But, instead, right behind me, it’s Andy Dick. Andy fucking Dick.

He gives me a sigh and a look like, yes, it’s me, you’re recognizing me, it’s not a good time, let’s move things along. He even does this thing where he takes one finger, aims it sideways, and rolls it at me. That gesture people do, when they want you to wrap something up in a business meeting, or maybe even over coffee. But I don’t care. It’s Andy Fucking Dick.

“You’re Andy Dick!” I say, immediately out on the sidewalk. The fuming woman perches in a shiny red convertible with a handsome male driver. He’s tan and has a pencil mustache. Mischievous, smirking, he looks well-heeled. I turn back to Andy Dick. “I’m a huge fan of your work. News Radio is a brilliant piece of Americana.” I grasp his hand to shake it, and hold it, squeezing his opposite shoulder with my left hand. Eye contact, mutual respect, meaningful touch. “Just brilliant,” I say.

“Thank you,” he says. You’re a kind person. He says it with a sort of sadness in his eyes.

(Once I was allowed to go to a carnival. It was high school and I could drive, and I was going there with my friend Fred Woodchord. Things didn’t work out like I’d wanted them to, and my friend left early. I stayed. I was there when they were wrapping up and I saw all the artifice packed up for the night. Carnie folk, like I’d seen working at my parents’ laundromat in Brooksville, Florida. They come and do huge loads of laundry. The soap turns brown! But somewhere in my memory castle I access the night of the carnival. I stayed too long; ate too much sugar. Played too many penny arcade games. I drove home feeling mildly ashamed and kind of sad, like how Andy looked at me.)

“Hey,” I say. “You did a really good job, bud. You’re a classic.”

Andy’s smirk softens and he stares deep into my eyes.

“You’re a good person,” he says.

“You’re brilliant.”

And that’s it.

Andy breaks the spell, moves toward the red car, with the smirking, handsome, 40 something driver. The young woman is almost girlish now. She’s back to neutral, dreamy – checking her cuticles.  I move to try to introduce Lammy, but the moment has passed.

Andy hops into the convertible, I move with Lammy, northwest, to my car. Oh my god that was Andy Dick. I know. Did you ever see News Radio? What’s that? It’s a sitcom from the 90’s – brilliant cast, Steven Root is in it! It was Phil Hartman’s last major project. Maura Tierney.  Dave Foley. I could go on.

He’s an American treasure, I tell Lammy. We get into the car to flyer more at Gold Coast, and possibly Trunks. Maybe Motherload while we’re at it.

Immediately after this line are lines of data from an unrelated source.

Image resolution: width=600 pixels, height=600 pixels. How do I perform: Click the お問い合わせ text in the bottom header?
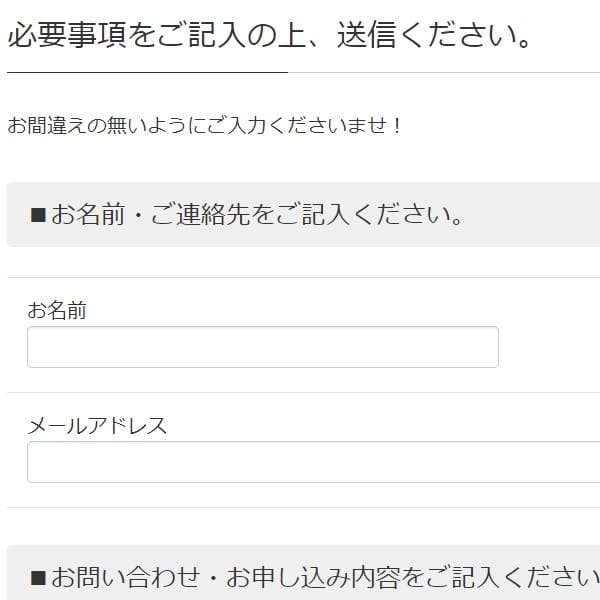click(x=126, y=577)
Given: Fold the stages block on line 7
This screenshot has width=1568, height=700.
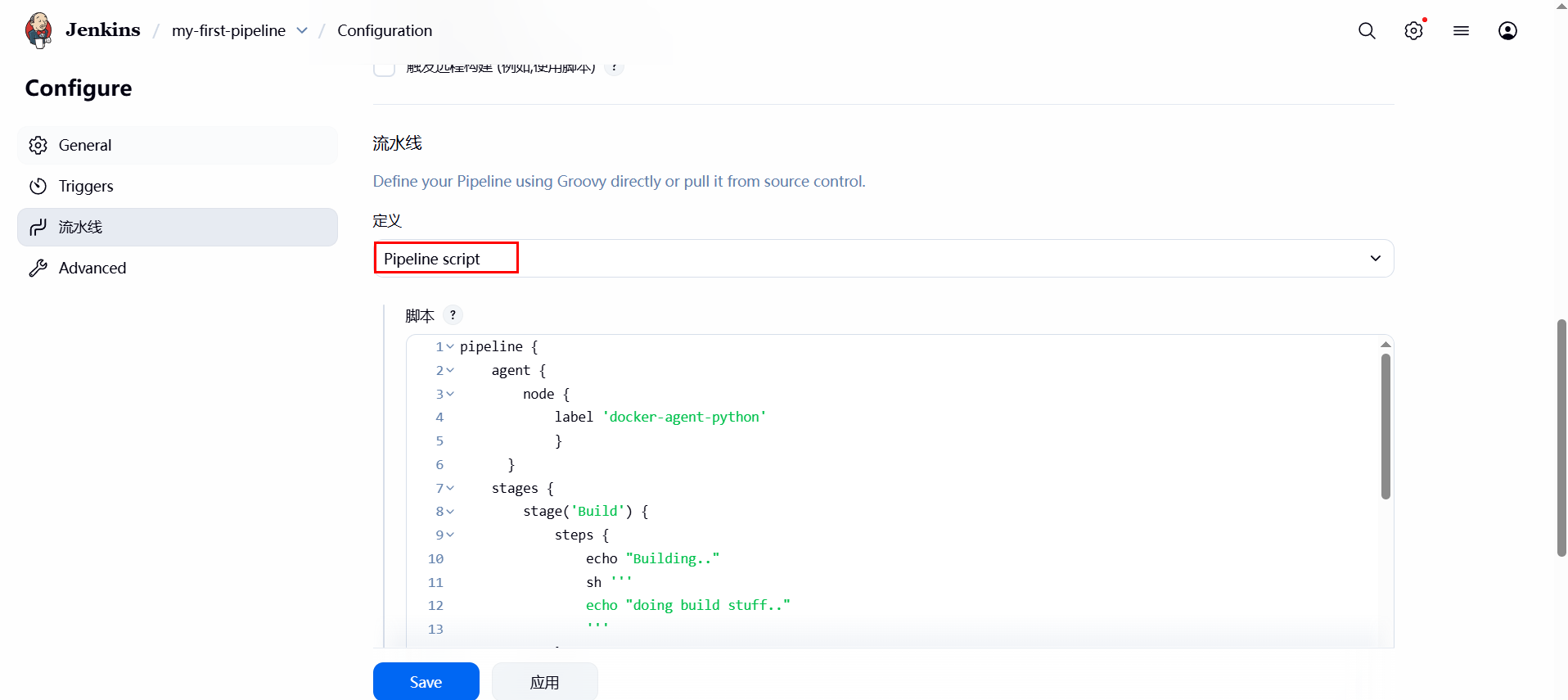Looking at the screenshot, I should tap(450, 489).
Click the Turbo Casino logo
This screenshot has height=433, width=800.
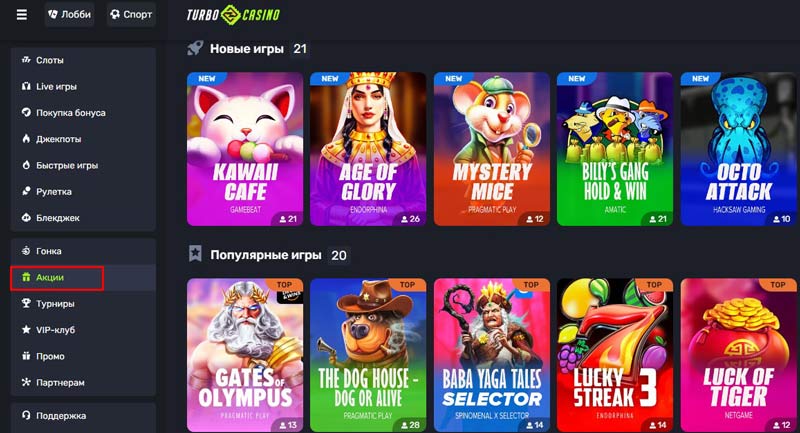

Did you know Andy Dick was an inspiration to me, I ask Lammy. Lammy shrugs. Oh yes! He probably has something similar to chronic hypomania! Certainly, he’s an addict – he’s very open about that when he interviews. Not sure if he’s in recovery now, or not. I’m so proud I met him! He was clearly gay and making it as an actor when I was young, I say. Lammy loves to say little, and chime in to disagree about semantics. He reminds me that Andy Dick is bisexual. I don’t care, I say. In my head, when I was a kid, watching Andy Dick star in (hands down, no arguing) the best sitcom of its era. In my head it was a gay man succeeding in comedy, and not toning it down. Not even trying. For the 90’s, that was as badass as you could be.

Lammy smirks and shrugs and I drive us west. He’s much younger than me. I’m blathering about mania, and how it can trigger brilliance, and how I’m so blessed at this time in my life, and how the world, life, the Holy Spirit, the Great Spirit, whatever it is – is lining up synchronic vibrations for me this year – is being so kind this time around. It’s not nasty like five years ago. It’s good this time.

I’m so proud of me, and of Lammy, who did some pretty awesome communications today, as a friend, at his business. I’m so proud of bisexual Andy Dick, and how even a cruel, ugly world sometimes can’t keep those special people who hold a small light inside apart. Not for long. Not forever. It lines itself up for us, just as it does for the meanies, the bullies, the awful, grabbing, fear-mongers. Sometimes, it synchs for us, too.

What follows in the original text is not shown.